THE INPUT:

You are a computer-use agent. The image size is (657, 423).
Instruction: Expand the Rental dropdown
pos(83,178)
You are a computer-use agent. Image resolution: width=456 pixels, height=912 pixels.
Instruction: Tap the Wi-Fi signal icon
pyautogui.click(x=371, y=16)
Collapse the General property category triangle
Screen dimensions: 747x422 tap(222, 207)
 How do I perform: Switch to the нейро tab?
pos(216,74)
...
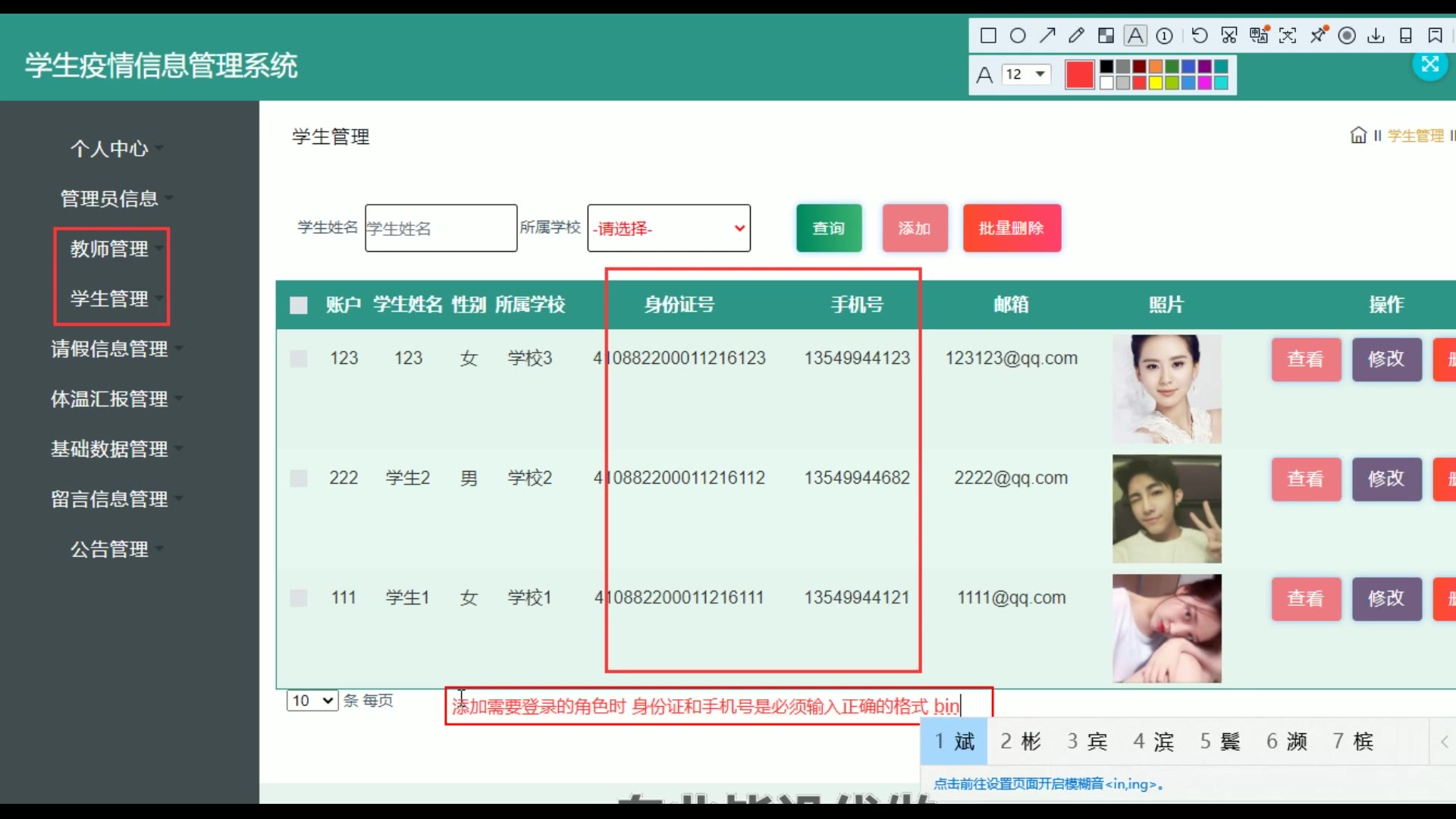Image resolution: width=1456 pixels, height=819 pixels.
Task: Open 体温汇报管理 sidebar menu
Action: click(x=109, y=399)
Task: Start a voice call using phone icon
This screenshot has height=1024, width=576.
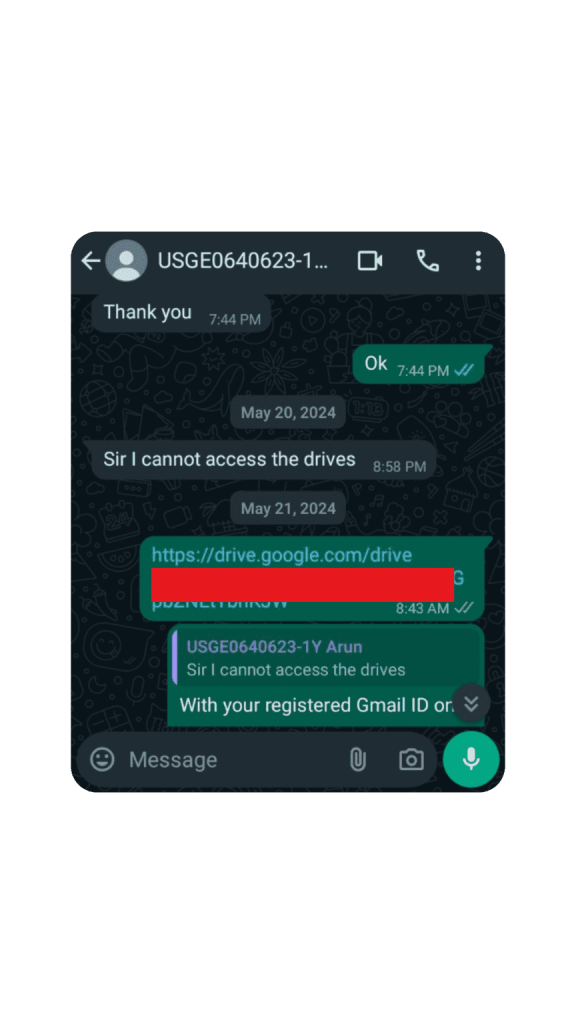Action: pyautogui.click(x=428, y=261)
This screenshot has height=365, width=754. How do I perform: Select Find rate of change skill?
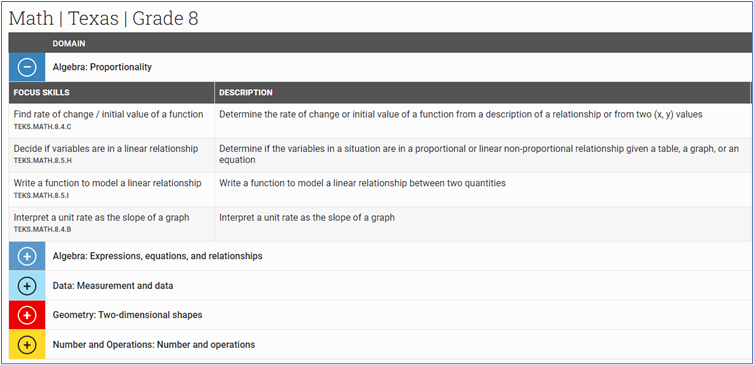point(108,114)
==
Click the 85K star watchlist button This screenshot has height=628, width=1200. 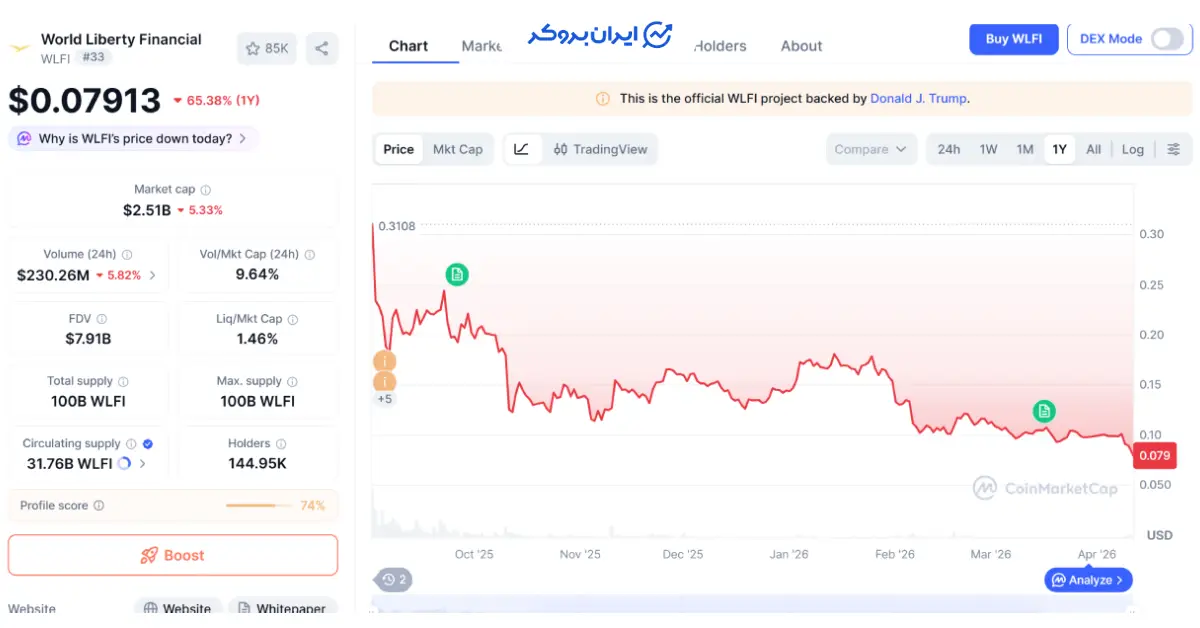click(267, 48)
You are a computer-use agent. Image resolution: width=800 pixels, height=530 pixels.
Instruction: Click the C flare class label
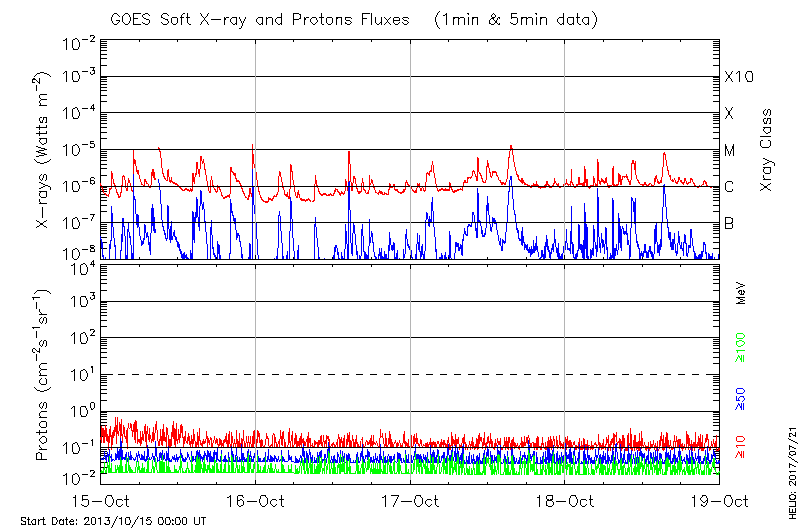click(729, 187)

OBJECTIVE:
Can you recast the listing as a numbered list, beginning at the line that contains "You are a computer-use agent. The" and stopping after the line that contains "pos(216,74)", with any blank lines left out?

IN RESPONSE:
1. You are a computer-use agent. The image size is (657, 423).
2. Instruction: Expand the Rental dropdown
3. pos(83,178)
4. You are a computer-use agent. Image resolution: width=456 pixels, height=912 pixels.
5. Instruction: Tap the Wi-Fi signal icon
6. pyautogui.click(x=371, y=16)
7. Collapse the General property category triangle
8. Screen dimensions: 747x422 tap(222, 207)
9.  How do I perform: Switch to the нейро tab?
10. pos(216,74)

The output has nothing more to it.